▶ Instructions to follow: Print the records verbatim, starting at their first line and ending at the line that contains "pos(361,379)".

======== Supplied information

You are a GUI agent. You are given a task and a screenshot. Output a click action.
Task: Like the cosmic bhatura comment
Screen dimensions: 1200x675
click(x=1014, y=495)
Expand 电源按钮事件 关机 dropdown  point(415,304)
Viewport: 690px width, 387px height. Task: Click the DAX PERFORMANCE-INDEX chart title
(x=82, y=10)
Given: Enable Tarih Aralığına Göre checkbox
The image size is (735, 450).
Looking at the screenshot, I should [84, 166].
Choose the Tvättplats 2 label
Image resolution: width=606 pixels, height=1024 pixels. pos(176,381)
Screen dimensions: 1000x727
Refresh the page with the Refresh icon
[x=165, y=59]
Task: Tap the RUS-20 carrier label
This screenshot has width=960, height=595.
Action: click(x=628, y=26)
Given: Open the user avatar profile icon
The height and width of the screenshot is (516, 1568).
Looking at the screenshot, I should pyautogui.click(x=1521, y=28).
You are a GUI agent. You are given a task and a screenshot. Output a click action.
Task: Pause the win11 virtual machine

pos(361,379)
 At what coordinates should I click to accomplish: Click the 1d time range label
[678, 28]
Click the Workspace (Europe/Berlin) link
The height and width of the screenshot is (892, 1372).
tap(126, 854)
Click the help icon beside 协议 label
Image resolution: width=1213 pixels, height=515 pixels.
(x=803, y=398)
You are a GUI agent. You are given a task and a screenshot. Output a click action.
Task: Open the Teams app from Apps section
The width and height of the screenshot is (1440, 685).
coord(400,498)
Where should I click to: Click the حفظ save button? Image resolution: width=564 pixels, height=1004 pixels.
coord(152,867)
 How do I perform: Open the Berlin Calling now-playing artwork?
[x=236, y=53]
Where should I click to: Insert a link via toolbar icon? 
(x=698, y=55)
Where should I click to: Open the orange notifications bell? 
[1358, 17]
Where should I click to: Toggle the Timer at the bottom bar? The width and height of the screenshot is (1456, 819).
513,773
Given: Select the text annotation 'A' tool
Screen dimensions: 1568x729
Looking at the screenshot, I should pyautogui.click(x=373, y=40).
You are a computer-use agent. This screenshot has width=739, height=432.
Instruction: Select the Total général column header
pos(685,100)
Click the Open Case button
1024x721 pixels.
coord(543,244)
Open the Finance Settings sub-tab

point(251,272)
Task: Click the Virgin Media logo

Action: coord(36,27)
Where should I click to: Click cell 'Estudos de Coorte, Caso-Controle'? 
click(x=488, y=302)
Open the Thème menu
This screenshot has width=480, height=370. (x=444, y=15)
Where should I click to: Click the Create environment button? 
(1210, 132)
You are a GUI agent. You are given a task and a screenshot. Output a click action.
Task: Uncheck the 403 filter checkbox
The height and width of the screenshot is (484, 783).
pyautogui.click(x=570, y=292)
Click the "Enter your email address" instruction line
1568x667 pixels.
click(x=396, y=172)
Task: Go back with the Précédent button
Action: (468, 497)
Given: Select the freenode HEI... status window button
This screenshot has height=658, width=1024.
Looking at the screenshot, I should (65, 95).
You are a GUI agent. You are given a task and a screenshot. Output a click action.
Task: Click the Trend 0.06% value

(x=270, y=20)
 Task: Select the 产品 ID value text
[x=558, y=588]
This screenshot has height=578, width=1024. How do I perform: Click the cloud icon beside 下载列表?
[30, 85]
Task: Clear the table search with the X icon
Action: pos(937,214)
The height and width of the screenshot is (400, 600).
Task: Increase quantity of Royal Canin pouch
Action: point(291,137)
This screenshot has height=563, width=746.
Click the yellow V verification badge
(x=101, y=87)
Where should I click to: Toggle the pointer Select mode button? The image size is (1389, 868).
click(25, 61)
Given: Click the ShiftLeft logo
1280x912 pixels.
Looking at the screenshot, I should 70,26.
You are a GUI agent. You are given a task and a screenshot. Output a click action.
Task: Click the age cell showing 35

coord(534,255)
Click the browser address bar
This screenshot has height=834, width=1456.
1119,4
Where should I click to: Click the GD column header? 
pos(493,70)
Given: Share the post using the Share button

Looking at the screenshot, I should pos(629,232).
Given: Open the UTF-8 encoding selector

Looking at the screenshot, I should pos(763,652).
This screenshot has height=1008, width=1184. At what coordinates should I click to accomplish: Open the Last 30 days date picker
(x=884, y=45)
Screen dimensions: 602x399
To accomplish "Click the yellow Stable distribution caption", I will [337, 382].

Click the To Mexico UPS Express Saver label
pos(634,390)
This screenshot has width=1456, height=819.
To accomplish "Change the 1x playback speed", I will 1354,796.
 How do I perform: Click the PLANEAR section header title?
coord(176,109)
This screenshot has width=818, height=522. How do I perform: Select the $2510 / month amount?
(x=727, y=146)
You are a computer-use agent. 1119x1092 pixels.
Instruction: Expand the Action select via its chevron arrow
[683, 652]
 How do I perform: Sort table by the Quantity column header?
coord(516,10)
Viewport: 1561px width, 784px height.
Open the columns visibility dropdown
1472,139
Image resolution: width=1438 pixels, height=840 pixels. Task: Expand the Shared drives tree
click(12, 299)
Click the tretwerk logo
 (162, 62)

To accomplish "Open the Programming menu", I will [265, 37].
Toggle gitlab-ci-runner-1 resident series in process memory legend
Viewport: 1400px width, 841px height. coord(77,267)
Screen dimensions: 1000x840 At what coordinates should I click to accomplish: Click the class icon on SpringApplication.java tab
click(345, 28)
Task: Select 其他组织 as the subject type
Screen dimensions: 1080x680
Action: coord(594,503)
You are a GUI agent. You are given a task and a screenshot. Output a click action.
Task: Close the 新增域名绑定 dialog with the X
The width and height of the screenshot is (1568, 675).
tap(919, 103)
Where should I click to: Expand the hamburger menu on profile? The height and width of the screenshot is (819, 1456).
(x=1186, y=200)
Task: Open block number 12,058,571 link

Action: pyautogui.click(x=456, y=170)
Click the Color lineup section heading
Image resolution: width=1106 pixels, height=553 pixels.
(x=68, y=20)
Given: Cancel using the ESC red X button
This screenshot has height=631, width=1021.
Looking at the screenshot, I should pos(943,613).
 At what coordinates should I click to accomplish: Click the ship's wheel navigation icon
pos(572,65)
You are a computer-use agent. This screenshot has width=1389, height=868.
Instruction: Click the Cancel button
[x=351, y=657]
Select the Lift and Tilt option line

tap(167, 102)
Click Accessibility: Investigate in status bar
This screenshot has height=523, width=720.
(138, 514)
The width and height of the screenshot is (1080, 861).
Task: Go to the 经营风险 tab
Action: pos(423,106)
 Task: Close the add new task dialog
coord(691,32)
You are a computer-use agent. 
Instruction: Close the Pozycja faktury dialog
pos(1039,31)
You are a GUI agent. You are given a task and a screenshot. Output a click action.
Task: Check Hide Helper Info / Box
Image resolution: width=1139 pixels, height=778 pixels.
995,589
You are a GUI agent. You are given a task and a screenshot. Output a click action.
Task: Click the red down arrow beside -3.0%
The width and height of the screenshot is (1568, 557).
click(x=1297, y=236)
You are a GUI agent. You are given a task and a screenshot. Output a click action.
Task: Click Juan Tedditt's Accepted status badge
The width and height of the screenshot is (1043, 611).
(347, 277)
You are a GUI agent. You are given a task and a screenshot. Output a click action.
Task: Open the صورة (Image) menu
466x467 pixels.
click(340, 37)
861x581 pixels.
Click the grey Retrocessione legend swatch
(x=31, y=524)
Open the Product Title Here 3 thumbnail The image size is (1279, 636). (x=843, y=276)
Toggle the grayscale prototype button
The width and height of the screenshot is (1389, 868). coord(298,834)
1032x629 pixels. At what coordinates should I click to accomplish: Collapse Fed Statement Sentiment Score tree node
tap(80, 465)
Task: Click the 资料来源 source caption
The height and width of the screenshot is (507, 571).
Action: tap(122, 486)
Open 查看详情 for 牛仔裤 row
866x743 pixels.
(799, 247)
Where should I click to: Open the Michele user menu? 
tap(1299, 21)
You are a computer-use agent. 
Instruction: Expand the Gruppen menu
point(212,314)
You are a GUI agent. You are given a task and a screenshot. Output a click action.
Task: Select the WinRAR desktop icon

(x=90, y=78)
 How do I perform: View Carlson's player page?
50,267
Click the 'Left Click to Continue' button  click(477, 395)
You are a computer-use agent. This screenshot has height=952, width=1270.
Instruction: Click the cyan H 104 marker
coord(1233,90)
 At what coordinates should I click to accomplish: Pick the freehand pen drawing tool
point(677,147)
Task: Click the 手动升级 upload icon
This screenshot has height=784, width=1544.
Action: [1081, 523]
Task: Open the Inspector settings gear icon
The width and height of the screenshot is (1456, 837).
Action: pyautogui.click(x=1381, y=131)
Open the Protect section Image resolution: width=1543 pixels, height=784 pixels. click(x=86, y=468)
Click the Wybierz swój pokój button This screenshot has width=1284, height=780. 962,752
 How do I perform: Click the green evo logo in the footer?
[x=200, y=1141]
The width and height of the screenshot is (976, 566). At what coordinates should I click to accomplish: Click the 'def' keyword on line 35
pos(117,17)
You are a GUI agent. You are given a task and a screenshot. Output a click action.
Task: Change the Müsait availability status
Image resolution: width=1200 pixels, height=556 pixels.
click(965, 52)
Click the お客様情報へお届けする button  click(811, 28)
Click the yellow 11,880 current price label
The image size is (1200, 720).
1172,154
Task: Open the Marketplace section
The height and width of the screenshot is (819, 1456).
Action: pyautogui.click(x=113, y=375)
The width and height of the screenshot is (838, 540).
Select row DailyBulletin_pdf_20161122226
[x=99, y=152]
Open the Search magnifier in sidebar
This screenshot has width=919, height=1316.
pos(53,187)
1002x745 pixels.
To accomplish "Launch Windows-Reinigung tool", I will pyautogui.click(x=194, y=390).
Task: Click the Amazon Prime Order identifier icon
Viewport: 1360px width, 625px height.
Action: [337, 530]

================

▶ Correct output:
You are a GUI agent. You are given a task and a screenshot. Output a click action.
Task: Like the cosmic bhatura comment
Screen dimensions: 1200x675
click(x=1014, y=495)
Expand 电源按钮事件 关机 dropdown  point(415,304)
Viewport: 690px width, 387px height. Task: Click the DAX PERFORMANCE-INDEX chart title
(x=82, y=10)
Given: Enable Tarih Aralığına Göre checkbox
The image size is (735, 450).
Looking at the screenshot, I should [84, 166].
Choose the Tvättplats 2 label
Image resolution: width=606 pixels, height=1024 pixels. pos(176,381)
Screen dimensions: 1000x727
Refresh the page with the Refresh icon
[x=165, y=59]
Task: Tap the RUS-20 carrier label
This screenshot has width=960, height=595.
Action: click(x=628, y=26)
Given: Open the user avatar profile icon
The height and width of the screenshot is (516, 1568).
Looking at the screenshot, I should pyautogui.click(x=1521, y=28).
You are a GUI agent. You are given a task and a screenshot. Output a click action.
Task: Pause the win11 virtual machine

pos(361,379)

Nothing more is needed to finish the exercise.